Adesso, non per sè, ma per Eva, per abbreviarle il supplizio dell’attesa, per darle lo spettacolo dell’agognato trionfo e la prova della sicurezza del volo, anche Ettore Noris era impaziente di finirla.

Quando il meccanico, rientrato nell’hangar, gli ebbe reso conto della commissione compiuta e ripetuto la frase di Eva: — Come vorrei che fosse finito tutto! — egli diede subito ordine che si portasse fuori la macchina.

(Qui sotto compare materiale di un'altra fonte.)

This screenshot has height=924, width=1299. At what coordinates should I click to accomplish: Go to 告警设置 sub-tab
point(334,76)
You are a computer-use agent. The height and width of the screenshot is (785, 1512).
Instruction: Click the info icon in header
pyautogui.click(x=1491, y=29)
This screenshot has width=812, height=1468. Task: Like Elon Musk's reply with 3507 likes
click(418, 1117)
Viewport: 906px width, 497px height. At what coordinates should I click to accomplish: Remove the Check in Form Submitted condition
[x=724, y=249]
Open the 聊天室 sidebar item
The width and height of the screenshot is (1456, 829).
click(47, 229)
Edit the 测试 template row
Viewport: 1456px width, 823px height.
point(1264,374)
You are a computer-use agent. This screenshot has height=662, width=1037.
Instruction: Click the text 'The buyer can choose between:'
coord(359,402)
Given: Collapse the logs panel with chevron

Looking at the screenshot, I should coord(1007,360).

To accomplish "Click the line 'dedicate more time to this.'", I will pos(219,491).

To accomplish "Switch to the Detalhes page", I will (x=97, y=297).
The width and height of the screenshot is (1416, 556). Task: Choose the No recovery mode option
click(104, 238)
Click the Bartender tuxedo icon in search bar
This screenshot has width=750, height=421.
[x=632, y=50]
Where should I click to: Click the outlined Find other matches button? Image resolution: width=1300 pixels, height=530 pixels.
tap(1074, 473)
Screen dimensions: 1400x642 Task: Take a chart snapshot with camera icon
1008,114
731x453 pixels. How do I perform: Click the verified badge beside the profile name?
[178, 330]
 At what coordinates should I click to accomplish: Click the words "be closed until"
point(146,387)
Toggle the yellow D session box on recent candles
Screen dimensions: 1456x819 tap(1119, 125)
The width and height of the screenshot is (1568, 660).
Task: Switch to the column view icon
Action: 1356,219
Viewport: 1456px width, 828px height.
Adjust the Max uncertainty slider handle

Dal suo posto, Eva vide due carabinieri far largo sullo spiazzo dinanzi al capanno e la gente che era sul campo assieparsi di qua e di là dalla tettoia e la prodigiosa macchina apparire alfine, tutta bianca e tutta lucente, accolta da un uragano d’applausi.

Qualcuno, nel pubblico, manifestò la sorpresa che era in molti:

— Come? non vola il Rolla per primo?

— Pare di no poichè Rolla pilota un biplano e questo è un monoplano Blériot.

— Forse volerà dopo.

— Forse.

Adesso la macchina era immobile sullo spiazzo sgombro visibile nitidamente in ogni sua parte agli occhi di tutti, occhi di profani in massima parte, che per la prima volta contemplavano il congegno prodigioso collo stupore attonito di fanciulli.

Anche Eva contemplava la macchina per la prima volta e la colpì subito, prima d’ogni altra cosa, la forma singolare del fusto così simile a quello d’una bara....

— Una bara alata, — ella pensò con un brivido.

Scacciò con un moto di ribellione il pensiero triste che le pareva un presentimento lugubre e forzò la sua attenzione a seguire gli ultimi preparativi dei meccanici.